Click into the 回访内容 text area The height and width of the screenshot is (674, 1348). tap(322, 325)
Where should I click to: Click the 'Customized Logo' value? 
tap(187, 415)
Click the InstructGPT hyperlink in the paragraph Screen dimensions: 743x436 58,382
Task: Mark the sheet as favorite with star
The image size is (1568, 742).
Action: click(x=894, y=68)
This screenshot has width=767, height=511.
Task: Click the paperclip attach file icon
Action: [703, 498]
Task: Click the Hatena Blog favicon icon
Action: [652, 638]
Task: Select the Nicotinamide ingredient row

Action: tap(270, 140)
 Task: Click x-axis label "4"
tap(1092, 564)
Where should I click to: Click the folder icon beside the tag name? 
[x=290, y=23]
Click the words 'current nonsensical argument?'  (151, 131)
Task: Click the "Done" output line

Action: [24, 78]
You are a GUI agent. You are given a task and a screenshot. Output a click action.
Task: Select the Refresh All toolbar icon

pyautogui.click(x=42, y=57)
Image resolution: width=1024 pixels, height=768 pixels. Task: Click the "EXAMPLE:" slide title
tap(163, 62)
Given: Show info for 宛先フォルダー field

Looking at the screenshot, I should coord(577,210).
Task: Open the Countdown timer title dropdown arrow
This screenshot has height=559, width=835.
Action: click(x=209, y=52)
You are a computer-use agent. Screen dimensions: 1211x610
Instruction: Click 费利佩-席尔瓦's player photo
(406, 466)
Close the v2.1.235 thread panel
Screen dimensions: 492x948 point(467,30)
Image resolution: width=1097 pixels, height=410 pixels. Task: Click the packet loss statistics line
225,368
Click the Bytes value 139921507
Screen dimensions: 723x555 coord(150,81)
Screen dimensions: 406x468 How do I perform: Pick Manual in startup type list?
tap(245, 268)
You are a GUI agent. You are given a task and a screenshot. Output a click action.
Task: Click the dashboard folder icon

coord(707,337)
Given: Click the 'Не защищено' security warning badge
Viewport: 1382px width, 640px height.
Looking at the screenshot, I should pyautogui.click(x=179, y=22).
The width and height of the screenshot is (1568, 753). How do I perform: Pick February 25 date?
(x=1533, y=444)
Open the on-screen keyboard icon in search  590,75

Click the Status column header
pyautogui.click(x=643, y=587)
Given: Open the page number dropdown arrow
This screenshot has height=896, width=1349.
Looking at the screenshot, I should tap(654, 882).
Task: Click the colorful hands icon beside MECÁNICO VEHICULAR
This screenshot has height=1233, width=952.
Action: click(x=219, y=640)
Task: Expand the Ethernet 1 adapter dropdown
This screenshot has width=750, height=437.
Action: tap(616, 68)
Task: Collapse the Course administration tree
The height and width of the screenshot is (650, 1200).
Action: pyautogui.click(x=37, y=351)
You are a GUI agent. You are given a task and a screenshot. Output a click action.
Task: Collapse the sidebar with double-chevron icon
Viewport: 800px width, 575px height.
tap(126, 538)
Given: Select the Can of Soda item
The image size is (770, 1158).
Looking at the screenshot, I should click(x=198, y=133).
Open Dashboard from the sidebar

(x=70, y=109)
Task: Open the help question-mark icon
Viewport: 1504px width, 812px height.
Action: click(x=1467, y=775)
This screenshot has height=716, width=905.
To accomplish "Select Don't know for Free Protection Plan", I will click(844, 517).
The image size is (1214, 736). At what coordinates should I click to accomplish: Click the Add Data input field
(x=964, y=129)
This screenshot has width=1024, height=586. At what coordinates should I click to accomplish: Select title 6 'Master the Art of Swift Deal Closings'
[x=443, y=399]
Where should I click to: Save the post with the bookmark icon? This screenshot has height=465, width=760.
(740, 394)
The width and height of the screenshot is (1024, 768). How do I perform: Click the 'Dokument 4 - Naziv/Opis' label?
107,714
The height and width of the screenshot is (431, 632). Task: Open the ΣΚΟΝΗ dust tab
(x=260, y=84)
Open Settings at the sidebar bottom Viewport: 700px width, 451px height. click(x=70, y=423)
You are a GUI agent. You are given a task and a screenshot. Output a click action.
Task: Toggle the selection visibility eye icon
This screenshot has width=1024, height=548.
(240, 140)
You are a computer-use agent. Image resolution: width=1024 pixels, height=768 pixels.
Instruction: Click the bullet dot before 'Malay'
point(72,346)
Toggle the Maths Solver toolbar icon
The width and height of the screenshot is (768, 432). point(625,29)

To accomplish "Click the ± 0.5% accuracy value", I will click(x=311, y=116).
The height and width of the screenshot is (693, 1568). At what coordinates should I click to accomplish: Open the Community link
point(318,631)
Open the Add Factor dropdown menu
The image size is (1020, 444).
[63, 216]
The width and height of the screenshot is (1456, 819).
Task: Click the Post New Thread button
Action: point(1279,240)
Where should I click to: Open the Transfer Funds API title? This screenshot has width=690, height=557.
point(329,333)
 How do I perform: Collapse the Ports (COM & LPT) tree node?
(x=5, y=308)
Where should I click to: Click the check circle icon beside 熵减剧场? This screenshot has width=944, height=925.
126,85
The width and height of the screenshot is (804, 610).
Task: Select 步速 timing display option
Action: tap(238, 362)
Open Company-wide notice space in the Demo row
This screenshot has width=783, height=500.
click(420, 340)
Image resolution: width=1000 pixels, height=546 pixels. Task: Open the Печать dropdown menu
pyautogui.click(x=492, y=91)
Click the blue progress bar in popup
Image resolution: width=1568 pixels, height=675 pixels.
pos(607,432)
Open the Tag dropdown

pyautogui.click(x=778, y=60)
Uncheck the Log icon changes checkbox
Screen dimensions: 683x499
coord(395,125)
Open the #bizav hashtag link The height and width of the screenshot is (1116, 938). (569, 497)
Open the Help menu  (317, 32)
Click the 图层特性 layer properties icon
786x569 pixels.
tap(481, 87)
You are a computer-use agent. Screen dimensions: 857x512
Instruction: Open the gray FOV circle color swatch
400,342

*TASK TO COMPLETE*:
For the records above, state how many lines include the string "computer", giving the number and nothing else.

*SOLVED PROBLEM*:
3